Monday 23 May 2016

Crottled Greeps

Through the thick green-tinted glass of this tank, the room is dark and wavers as the light shifts, so it’s hard for me to see you; but I can safely assume you can see me.

After all, if you couldn’t see us in the tank, how would you know which of us to pick? The light must be good enough for that, mustn’t it?

Allow me to introduce myself. I’m sorry, but I don’t have a name to give you. That’s because I’m a greep, of course, as you must know, since you’re in this place. After all, doesn’t the sign outside say, in huge flickering words of red and yellow light, HOUSE OF GREEPS? It does.

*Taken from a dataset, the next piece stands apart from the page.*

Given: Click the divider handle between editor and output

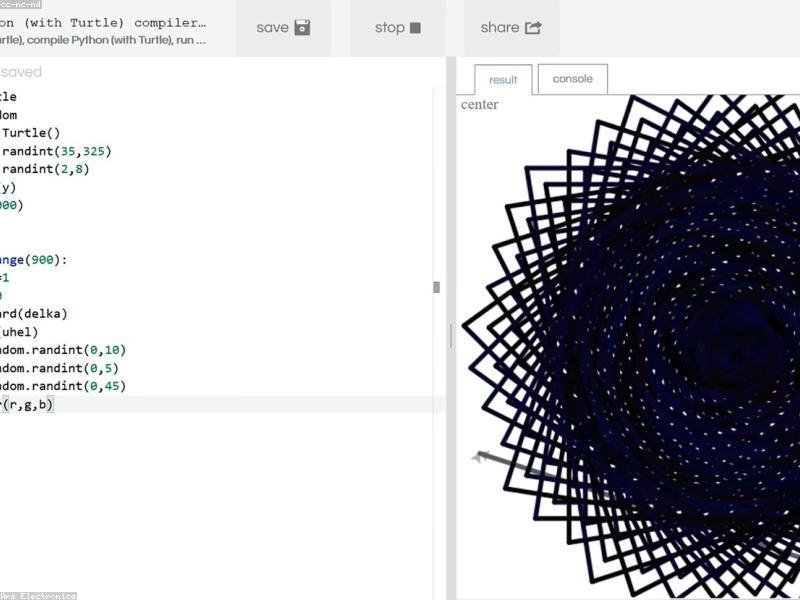Looking at the screenshot, I should (x=450, y=335).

Oh. I’m sorry – I realise that you’re surprised that I know what the sign says. You’re surprised that I can read. That’s no problem; you don’t have to be embarrassed. Just about everyone makes that mistake. After all, I’m only a greep, and we aren’t supposed to be able to do anything more than crawl around a bit.

I know what you’re thinking when you look at me. You see this dome-shaped ovoid of flexing grey-green shell-plates, the triangular black eyes, the short questing antennae, and your immediate reaction is likely mild disgust. That’s all right too; I don’t mind at all. I can live with that.

I mean, I can live with that until I go to the crottling oven. Yes, I know what the crottling oven is; it’s just opposite this tank. Don’t you know that we can all see it quite well? The glowing red mouth of it has already consumed five of my tank-mates today, and if you choose me, it’ll take me, too.

If you don’t choose me, someone else will, today or at the most, tomorrow. HOUSE OF GREEPS does good business.

What? No, I don’t mind. Not really. After all, millions of greeps are spawned in the farms each year, and only the very best are chosen to stay back and survive to breed. I wasn’t good enough to make that grade, which meant I was only fit for the crottling oven. So there’s no point in my fretting. If you were in my place, I’m sure you’d feel the same way.

No, no, please don’t hesitate to choose me. If you want me, go right ahead. Don’t let my talking to you, telling you my story, put you off in the least.

But, as long as you’re still choosing, let me go on with my tale.

I was, as I said, spawned in a greep farm. I don’t know if you’ve ever seen a greep farm, but I assume you haven’t. It’s basically a huge, shallow pool, divided into multiple sections by concrete barriers. Water flows continuously over the top, from one end to the other, bringing in nutrients which feed the algae growing on the bottom of the pool. We greeps, of course, then eat the algae. The sections are of different sizes. The spawning pens are the smallest, because each contains just a pregnant greep, or a new mother with her eggs and young brood. Greep mothers take care of their young, even though they know exactly what’s going to happen to most of them. And they don’t hide the truth from their babies, either.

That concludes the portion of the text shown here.